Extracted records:
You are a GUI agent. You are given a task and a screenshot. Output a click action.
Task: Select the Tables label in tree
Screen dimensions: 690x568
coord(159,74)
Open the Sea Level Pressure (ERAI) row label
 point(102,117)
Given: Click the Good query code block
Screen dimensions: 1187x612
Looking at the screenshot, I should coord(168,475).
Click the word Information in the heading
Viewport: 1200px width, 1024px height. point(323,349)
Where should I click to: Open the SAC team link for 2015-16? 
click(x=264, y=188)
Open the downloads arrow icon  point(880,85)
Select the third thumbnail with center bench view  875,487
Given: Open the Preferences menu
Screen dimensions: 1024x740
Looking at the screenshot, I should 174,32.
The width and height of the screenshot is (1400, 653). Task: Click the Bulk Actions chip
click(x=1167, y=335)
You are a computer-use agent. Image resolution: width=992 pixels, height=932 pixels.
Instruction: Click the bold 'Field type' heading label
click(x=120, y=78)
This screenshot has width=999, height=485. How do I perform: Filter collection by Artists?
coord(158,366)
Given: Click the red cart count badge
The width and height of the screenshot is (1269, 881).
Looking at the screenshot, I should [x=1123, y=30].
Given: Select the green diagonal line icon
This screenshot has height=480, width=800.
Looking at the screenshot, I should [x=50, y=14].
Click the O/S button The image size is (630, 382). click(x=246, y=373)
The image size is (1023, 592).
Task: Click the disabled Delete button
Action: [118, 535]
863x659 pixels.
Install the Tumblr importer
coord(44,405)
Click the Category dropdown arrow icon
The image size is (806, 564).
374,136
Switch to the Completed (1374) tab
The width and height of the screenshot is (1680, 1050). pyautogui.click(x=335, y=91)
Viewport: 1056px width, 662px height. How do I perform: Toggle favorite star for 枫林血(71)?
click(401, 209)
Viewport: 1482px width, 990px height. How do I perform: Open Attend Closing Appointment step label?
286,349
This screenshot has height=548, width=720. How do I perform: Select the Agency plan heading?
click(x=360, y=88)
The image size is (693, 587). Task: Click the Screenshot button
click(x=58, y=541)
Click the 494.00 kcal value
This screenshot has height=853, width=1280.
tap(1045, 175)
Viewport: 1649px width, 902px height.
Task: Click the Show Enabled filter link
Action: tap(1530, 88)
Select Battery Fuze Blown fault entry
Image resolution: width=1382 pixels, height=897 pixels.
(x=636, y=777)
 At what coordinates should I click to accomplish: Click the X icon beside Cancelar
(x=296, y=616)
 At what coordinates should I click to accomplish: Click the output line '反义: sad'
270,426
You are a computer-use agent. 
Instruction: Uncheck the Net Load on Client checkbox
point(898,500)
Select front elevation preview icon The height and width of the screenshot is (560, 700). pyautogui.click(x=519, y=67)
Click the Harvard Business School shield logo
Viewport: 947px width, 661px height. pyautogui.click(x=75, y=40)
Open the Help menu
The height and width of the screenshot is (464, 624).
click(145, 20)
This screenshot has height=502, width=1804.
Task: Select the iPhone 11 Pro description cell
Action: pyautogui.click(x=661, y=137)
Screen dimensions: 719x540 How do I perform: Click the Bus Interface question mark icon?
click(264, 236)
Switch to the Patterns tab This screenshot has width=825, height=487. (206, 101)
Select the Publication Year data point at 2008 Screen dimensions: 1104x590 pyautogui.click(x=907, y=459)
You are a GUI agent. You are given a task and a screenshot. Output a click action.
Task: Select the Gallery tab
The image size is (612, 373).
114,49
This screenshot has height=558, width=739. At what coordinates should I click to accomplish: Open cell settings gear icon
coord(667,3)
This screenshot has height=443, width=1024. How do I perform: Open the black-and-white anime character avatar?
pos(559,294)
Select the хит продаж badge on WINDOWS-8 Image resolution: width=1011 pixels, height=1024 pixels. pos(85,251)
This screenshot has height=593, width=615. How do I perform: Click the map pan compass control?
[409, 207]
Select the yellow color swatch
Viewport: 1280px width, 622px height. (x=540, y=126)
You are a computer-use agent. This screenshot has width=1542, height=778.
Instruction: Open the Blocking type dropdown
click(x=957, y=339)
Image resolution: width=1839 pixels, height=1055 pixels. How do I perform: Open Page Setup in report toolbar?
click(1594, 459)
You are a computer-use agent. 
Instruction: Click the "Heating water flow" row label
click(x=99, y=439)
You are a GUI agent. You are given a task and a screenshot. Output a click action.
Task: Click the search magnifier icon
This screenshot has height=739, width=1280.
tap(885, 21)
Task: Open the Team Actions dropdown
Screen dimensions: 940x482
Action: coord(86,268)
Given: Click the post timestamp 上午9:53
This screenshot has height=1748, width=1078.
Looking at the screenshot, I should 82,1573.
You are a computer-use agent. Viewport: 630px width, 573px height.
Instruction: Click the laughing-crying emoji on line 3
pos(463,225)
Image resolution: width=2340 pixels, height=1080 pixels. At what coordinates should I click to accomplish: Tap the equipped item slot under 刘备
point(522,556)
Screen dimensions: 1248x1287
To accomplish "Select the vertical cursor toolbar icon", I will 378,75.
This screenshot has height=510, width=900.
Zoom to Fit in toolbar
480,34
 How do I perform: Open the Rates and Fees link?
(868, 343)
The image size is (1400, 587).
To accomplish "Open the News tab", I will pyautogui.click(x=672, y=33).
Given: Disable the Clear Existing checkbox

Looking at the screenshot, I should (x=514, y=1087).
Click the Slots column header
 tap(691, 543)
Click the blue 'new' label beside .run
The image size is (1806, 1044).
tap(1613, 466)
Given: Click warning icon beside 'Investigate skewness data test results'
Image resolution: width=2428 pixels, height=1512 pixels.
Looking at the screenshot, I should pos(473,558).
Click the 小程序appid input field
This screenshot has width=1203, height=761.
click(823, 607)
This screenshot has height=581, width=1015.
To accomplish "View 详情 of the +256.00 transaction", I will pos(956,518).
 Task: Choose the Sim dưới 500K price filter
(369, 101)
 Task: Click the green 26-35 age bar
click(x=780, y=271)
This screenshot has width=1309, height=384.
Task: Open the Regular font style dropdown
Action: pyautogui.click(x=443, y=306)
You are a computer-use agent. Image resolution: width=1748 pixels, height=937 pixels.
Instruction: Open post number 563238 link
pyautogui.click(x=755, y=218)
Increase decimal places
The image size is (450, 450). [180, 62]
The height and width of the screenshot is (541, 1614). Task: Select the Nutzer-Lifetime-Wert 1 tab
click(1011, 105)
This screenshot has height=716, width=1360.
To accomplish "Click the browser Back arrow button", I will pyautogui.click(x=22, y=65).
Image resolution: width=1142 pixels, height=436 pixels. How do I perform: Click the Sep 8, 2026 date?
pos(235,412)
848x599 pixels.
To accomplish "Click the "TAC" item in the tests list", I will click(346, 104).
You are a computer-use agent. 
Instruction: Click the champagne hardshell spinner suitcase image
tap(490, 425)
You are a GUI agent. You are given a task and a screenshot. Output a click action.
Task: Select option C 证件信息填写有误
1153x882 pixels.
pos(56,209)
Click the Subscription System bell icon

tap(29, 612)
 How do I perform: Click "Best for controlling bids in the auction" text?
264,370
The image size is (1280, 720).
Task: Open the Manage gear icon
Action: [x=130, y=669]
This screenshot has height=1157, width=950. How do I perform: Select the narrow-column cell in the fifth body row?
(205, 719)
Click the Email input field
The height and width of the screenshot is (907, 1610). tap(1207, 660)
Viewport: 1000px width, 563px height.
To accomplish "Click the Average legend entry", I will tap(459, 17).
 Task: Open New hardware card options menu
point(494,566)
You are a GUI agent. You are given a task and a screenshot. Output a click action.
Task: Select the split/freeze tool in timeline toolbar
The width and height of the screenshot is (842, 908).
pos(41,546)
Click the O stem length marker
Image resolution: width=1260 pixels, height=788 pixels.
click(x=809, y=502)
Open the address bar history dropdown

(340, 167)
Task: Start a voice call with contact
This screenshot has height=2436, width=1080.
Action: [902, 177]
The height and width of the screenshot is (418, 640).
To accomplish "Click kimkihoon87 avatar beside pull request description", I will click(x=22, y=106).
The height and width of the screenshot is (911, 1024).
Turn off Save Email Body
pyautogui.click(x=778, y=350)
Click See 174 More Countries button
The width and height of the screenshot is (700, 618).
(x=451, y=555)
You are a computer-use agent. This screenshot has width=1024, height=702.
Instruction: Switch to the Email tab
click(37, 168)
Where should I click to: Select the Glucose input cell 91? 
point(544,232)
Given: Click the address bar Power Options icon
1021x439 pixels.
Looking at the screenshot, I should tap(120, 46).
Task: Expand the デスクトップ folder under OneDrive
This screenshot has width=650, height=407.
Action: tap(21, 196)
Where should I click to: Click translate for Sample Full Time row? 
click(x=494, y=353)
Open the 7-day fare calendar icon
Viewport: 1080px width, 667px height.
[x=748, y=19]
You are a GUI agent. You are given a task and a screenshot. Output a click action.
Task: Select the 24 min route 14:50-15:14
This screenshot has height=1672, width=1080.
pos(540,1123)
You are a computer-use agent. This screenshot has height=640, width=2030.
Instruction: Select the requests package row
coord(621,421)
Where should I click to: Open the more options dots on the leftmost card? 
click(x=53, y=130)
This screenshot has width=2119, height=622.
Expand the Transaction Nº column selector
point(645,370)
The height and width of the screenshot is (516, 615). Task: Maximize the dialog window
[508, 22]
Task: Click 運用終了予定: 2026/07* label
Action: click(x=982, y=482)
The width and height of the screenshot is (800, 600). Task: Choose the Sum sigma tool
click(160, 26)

● **The problem**: Every line above from the line with "line '反义: sad'" to the line with "Open the Help menu", both included, must be reproduced exactly, and no other line may appear.

● **Task output**:
 At what coordinates should I click to accomplish: Click the output line '反义: sad'
270,426
You are a computer-use agent. 
Instruction: Uncheck the Net Load on Client checkbox
point(898,500)
Select front elevation preview icon The height and width of the screenshot is (560, 700). pyautogui.click(x=519, y=67)
Click the Harvard Business School shield logo
Viewport: 947px width, 661px height. pyautogui.click(x=75, y=40)
Open the Help menu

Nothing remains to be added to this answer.